Each of the valuation multiples under consideration in this study include an Observable form of the equation and a Target form.  The Target forms include a Single-Stage Multiple equation reliant on a constant rate of change of the firm’s cash flow variable, cost of capital, and return on capital rate in perpetuity, and a Multi-Stage Multiple equation in which the variables may reflect some change between stages (i.e. the firm’s g may differ between the explicit period and the continuation period).

Further, the Multi-Stage Multiple equation may represent a variety of conditions, such as one in which growth adds value to the firm in the explicit period (short-term or ST), or ROIC > WACC in the short-term, but in the long-term (LT) ROIC = WACC and growth does not add value to the firm (nor does it destroy value).

Alternatively a Multi-Stage Multiple equation may represent the condition in which ROIC > WACC in both the long-run and short-run such that growth adds value to the firm continually, albeit at potentially differing rates of growth as modeled by the equations multiple stages.

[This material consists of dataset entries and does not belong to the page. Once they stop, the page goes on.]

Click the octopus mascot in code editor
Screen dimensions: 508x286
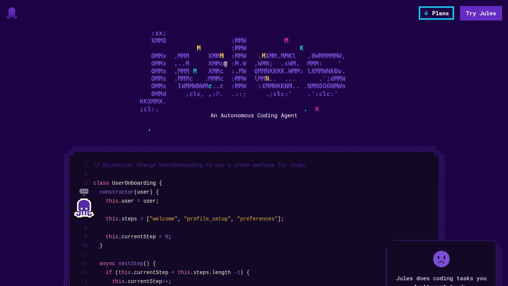pyautogui.click(x=84, y=208)
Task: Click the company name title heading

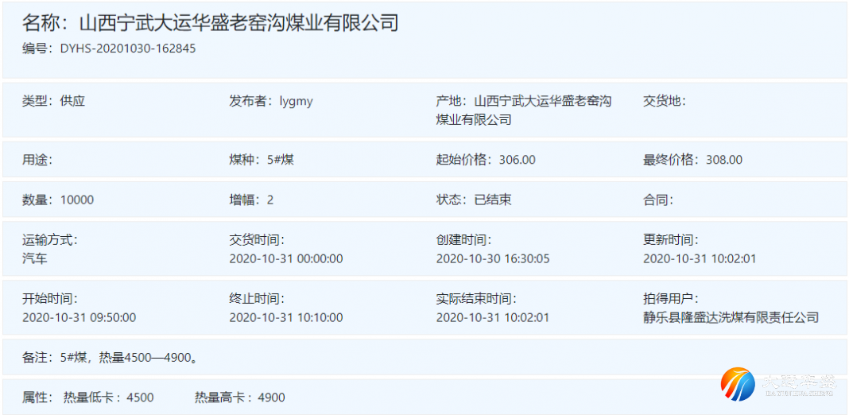Action: pos(210,23)

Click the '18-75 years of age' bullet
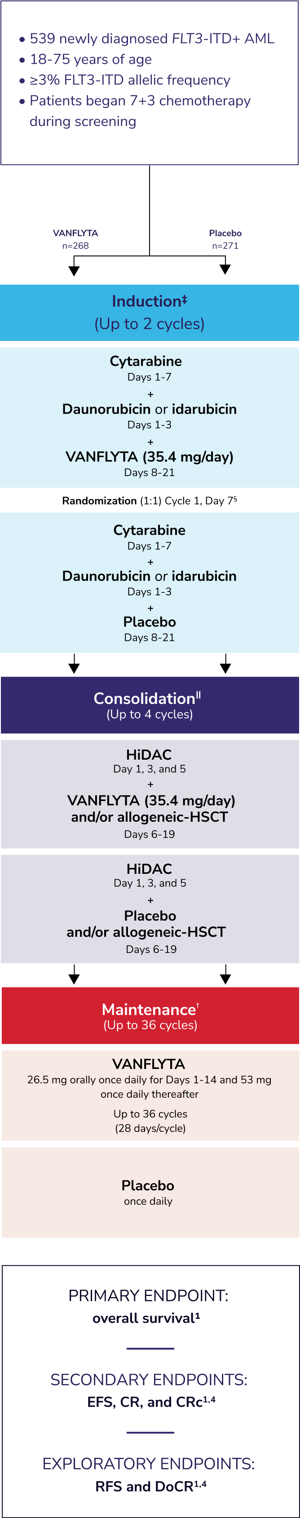(x=91, y=60)
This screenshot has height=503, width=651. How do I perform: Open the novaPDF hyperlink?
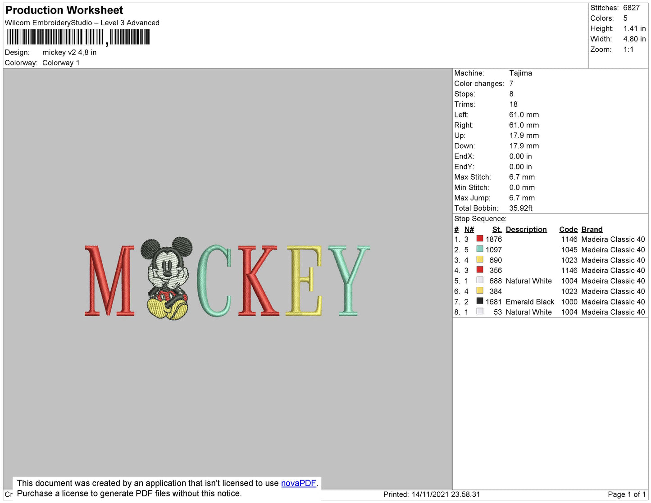tap(298, 483)
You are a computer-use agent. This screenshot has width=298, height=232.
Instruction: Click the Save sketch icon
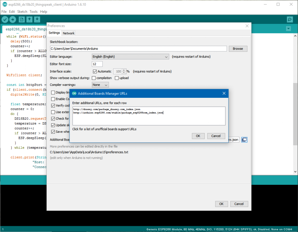click(x=37, y=20)
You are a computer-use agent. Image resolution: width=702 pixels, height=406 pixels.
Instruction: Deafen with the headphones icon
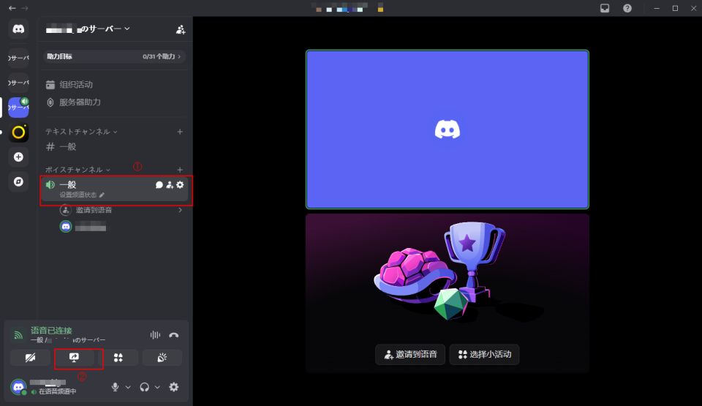point(145,387)
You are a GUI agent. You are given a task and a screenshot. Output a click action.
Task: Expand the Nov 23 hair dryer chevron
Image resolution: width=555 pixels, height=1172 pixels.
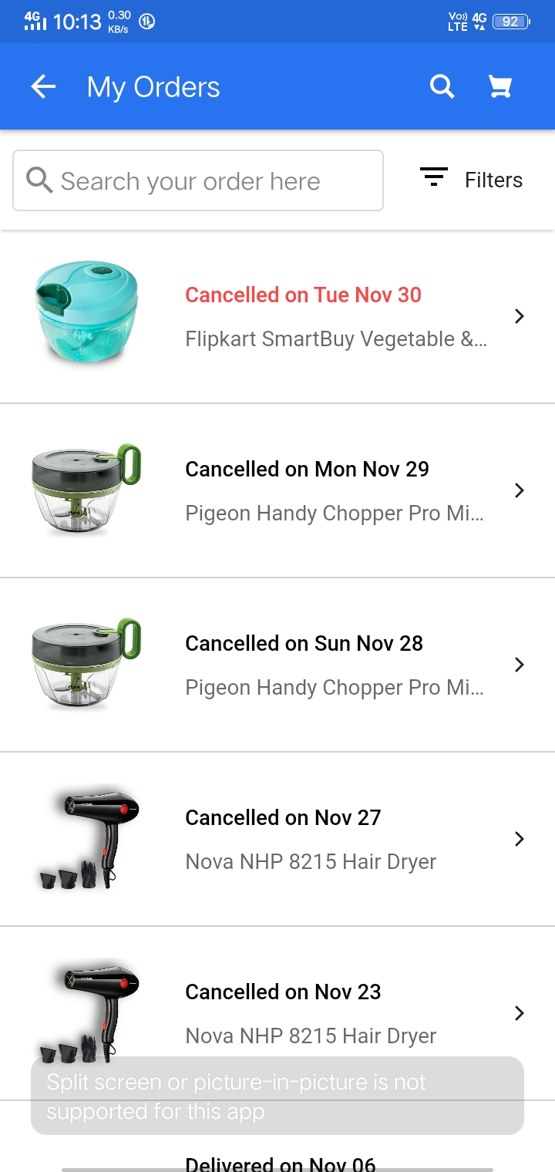pos(520,1013)
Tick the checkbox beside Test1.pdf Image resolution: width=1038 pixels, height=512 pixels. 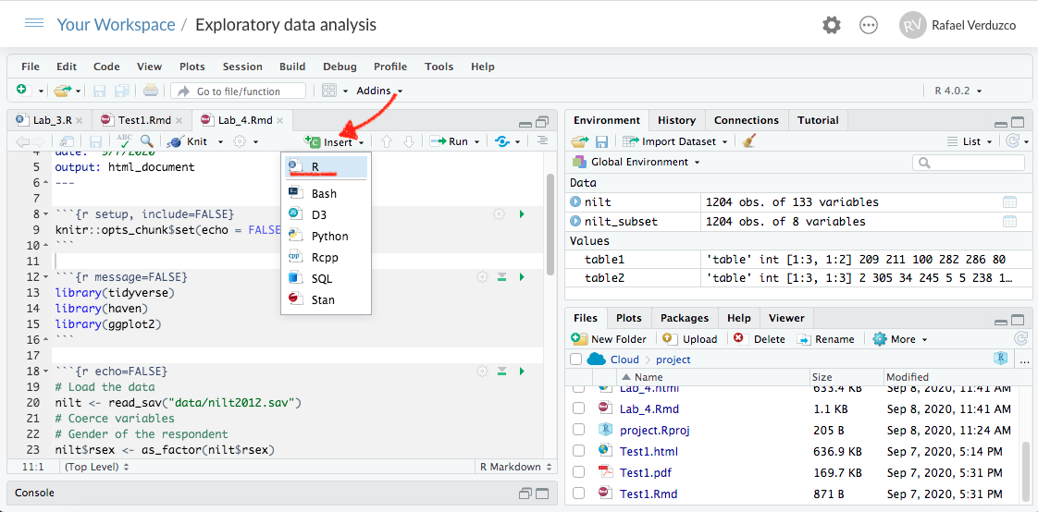point(578,473)
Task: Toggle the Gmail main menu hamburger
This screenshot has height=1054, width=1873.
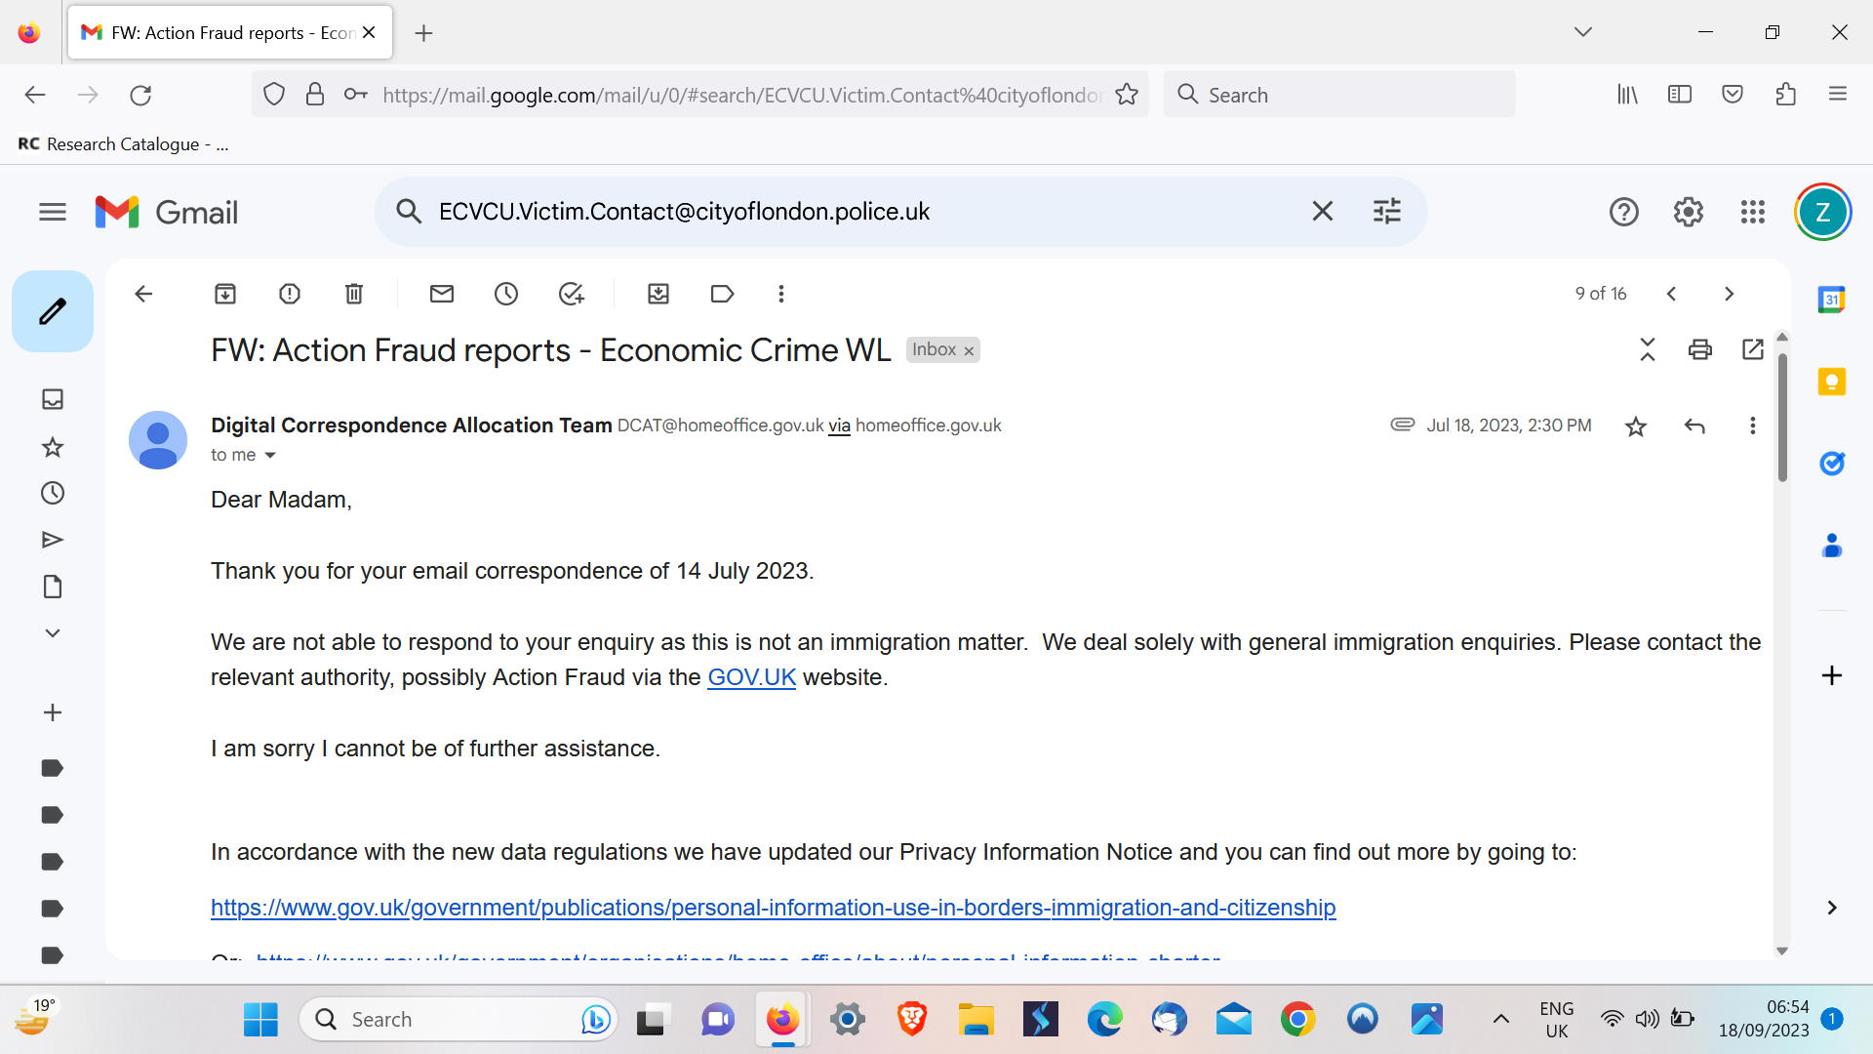Action: pyautogui.click(x=53, y=212)
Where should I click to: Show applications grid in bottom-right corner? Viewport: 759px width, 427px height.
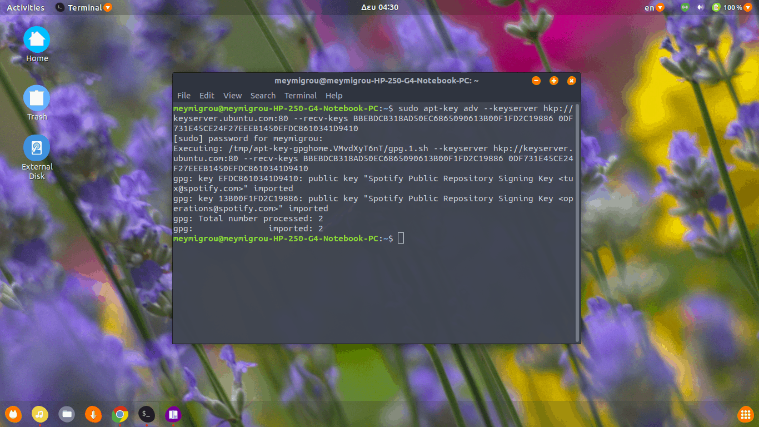coord(745,414)
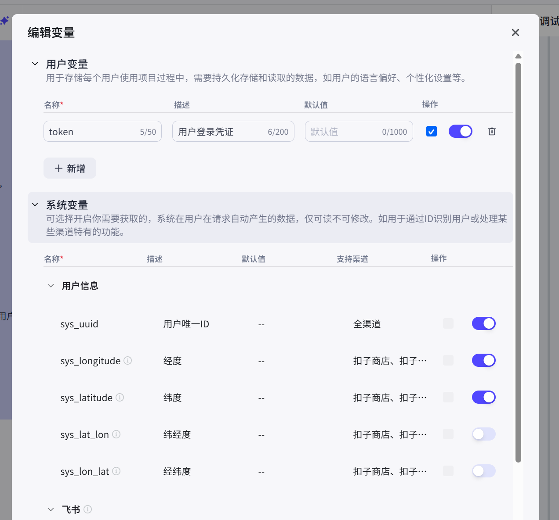Collapse the 用户变量 section
This screenshot has width=559, height=520.
pyautogui.click(x=35, y=63)
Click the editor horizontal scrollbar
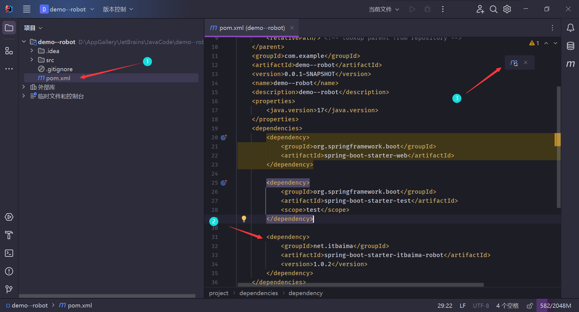 [x=360, y=285]
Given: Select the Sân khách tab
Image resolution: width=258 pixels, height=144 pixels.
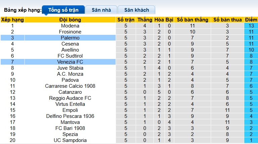Looking at the screenshot, I should [137, 10].
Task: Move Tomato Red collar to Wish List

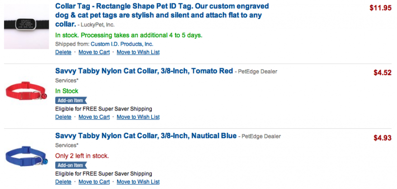Action: [138, 117]
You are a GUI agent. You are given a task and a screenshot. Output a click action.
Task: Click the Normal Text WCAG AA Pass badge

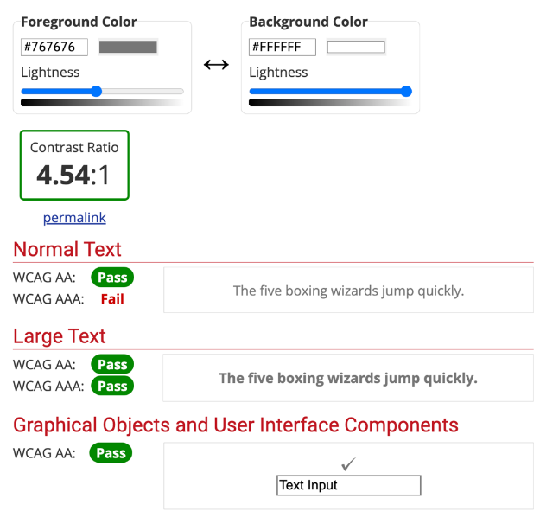(x=112, y=278)
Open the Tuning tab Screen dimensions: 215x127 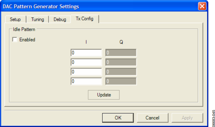coord(38,19)
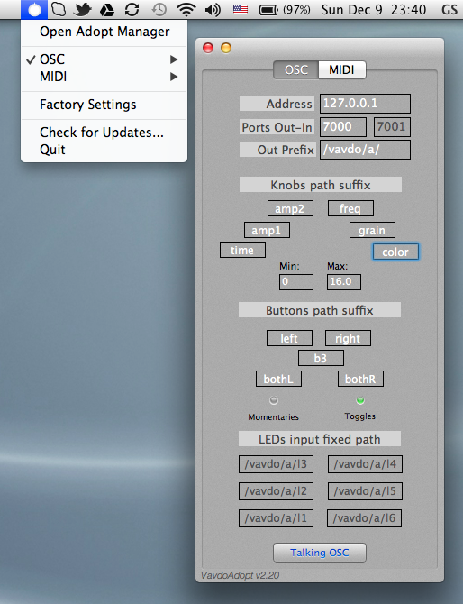The height and width of the screenshot is (604, 463).
Task: Open Time Machine clock icon
Action: pyautogui.click(x=159, y=9)
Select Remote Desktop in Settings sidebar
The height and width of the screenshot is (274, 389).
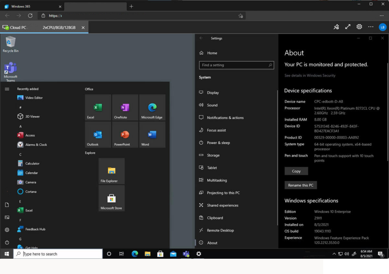[x=220, y=230]
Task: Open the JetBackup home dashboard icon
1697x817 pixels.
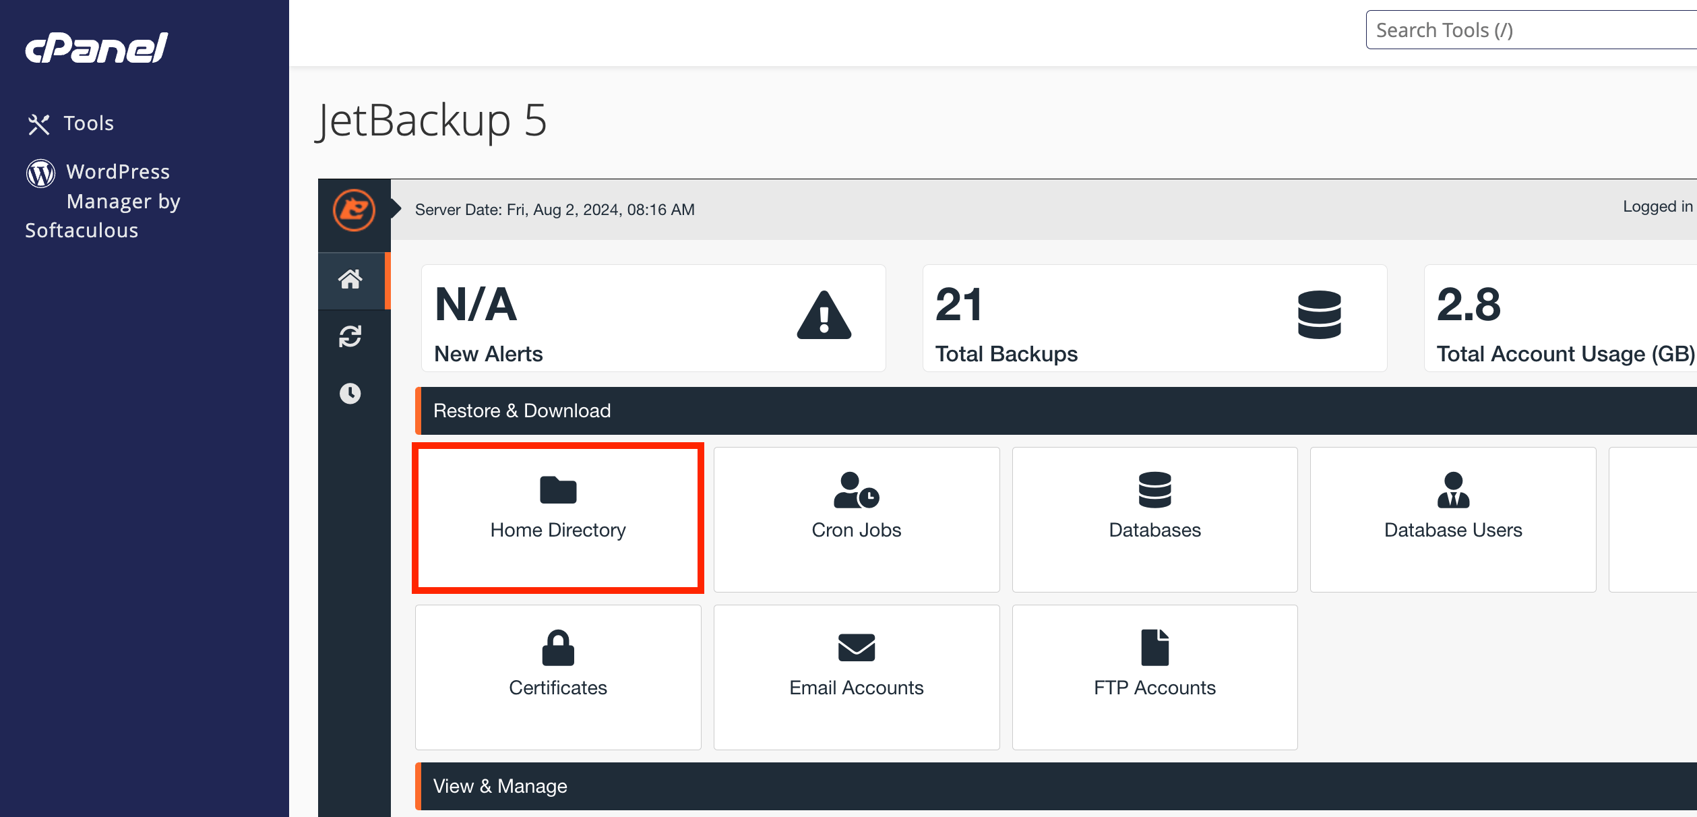Action: pos(350,279)
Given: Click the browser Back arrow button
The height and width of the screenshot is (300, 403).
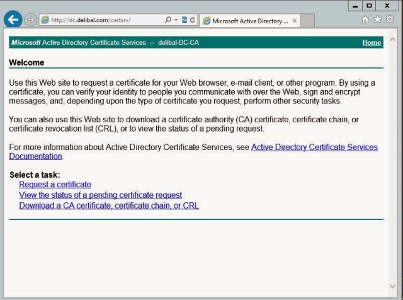Looking at the screenshot, I should pyautogui.click(x=13, y=20).
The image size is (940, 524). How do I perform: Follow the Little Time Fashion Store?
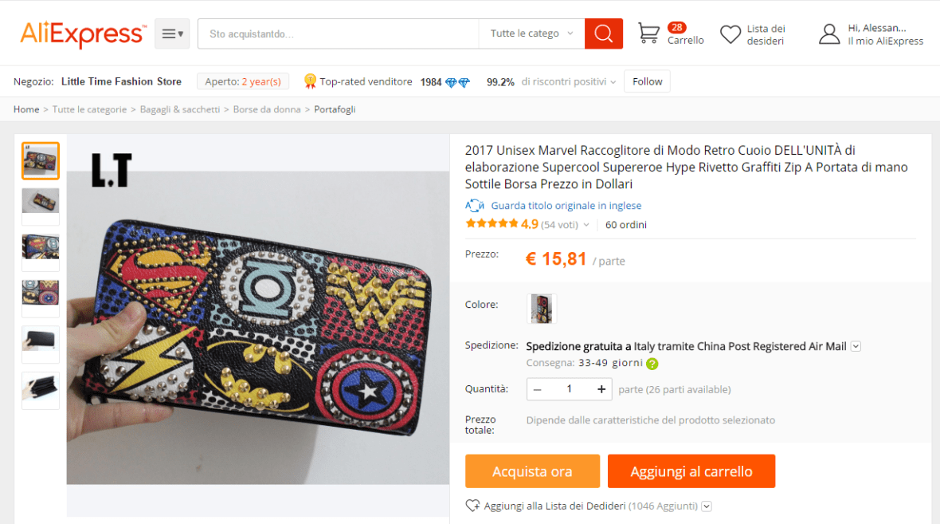tap(647, 81)
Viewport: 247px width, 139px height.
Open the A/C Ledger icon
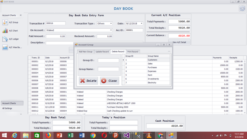[5, 39]
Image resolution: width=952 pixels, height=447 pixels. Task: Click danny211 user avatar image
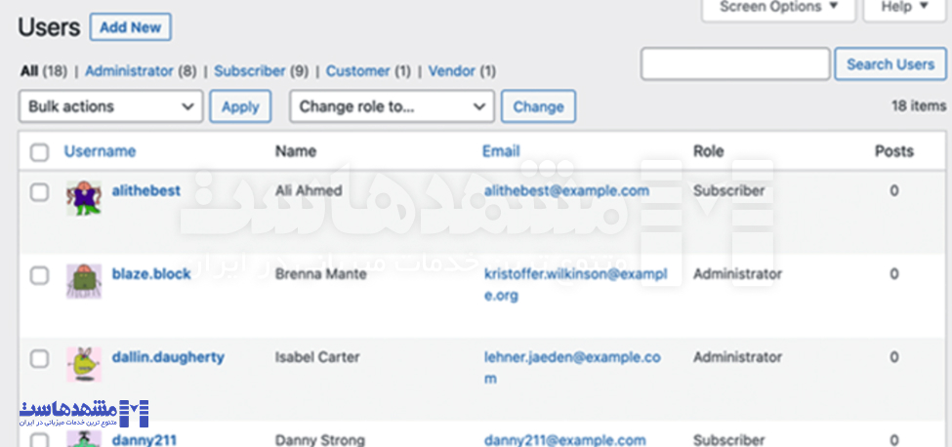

Multi-Stage Valuation Multiples1

A multi-stage valuation multiple relaxes the constraining assumptions used in a single-state multiple and extends the multiple to multiple periods of time, each with potentially unique rates of growth (g) and WACC.  It also assumes that ROIC is equal to WACC in the continuation period (perpetuity).

$\frac{EV}{FCF_{OPS}}\,\,=\,\,\frac{ROIC\,\,-\,\,g}{ROIC\,\,(WACC\,\,-\,\,g}\,\,(1\,\,-\,\,T)\,\,x\,\,\big[1\,\,-\,\,\frac{(1\,\,+\,\,g)^{n}}{(1\,\,+\,\,WACC)^{n}}\big])\,\,+\,\,\frac{1}{WACC}\,\,x\,\,\frac{(1\,\,+\,\,g)^{n}}{(1\,\,+\,\,WACC)^{n}}$

The strength of a multi-stage multiple is in its allowance for different rates of growth and WACC in the continuation period.  A potential weakness of this particular form is that it operates under the assumption that there is no value added in the continuation period; that is, ROIC is equal to WACC such that continued growth does not add value to the firm.

We can relax the model’s assumptions further supposing the firm does add value in the continuation period by differentiating the firm’s expected long-term (LT) returns and cost costs of capital

$\frac{EV}{FCF_{OPS}}\,\,=\,\,\frac{ROIC\,\,-\,\,g}{ROIC\,\,(WACC\,\,-\,\,g}\,\,(1\,\,-\,\,T)\,\,x\,\,\big[1\,\,-\,\,\frac{(1\,\,+\,\,g)^{n}}{(1\,\,+\,\,WACC)^{n}}\big])\,\,+\,\,\frac{ROIC_{LT}\,\,-\,\,g_{LT}}{ROIC_{LT}\,\,x\,\,(WACC_{LT}\,\,-\,\,g_{LT})}\,\,x\,\,\frac{(1\,\,+\,\,g)^{n}}{(1\,\,+\,\,WACC)^{n}}$

While a multi-stage model in which rates of growth, ROIC, and WACC can be differentiated yields interesting results, its use warrants a note of caution:

1. Absent some product or process innovation in which the firm continues to wield a competitive advantage over its industry peers, there is no expected gain in the long-term beyond that which the expected cost of capital captures
2. Valuation equations in which a substantial spread between long-term returns and costs of capital are forecast often result in unrealistically high outcomes
3. Perpetuity is a long time and there are no known examples of firms maintaining such an advantage in the long-run.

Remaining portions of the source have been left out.